■ **WORK INSTRUCTIONS**
When a line in the material contains the word "Medicine", copy it.

■ **INFORMATION PROVIDED**
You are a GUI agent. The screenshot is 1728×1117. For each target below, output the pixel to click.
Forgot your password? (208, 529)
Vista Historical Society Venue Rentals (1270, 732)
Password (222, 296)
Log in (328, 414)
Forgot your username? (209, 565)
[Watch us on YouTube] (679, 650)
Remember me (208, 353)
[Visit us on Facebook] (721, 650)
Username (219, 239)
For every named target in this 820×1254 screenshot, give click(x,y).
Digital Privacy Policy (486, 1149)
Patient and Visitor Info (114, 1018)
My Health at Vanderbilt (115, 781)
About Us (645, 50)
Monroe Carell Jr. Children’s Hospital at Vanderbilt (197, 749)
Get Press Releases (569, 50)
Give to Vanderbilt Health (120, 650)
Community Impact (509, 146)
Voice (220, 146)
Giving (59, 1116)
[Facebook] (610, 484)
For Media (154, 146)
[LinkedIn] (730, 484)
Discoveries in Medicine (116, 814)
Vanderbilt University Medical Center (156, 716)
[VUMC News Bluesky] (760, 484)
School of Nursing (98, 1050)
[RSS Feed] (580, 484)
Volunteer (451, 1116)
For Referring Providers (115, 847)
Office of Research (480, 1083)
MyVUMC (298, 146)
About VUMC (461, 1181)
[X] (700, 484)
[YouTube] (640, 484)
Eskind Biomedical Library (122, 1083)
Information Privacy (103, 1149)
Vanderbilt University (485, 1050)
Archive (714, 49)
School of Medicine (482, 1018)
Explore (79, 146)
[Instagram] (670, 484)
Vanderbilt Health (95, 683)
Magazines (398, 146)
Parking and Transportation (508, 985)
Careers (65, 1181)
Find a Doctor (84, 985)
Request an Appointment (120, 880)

■ **EXERCISE OUTPUT**
Discoveries in Medicine (116, 814)
School of Medicine (482, 1018)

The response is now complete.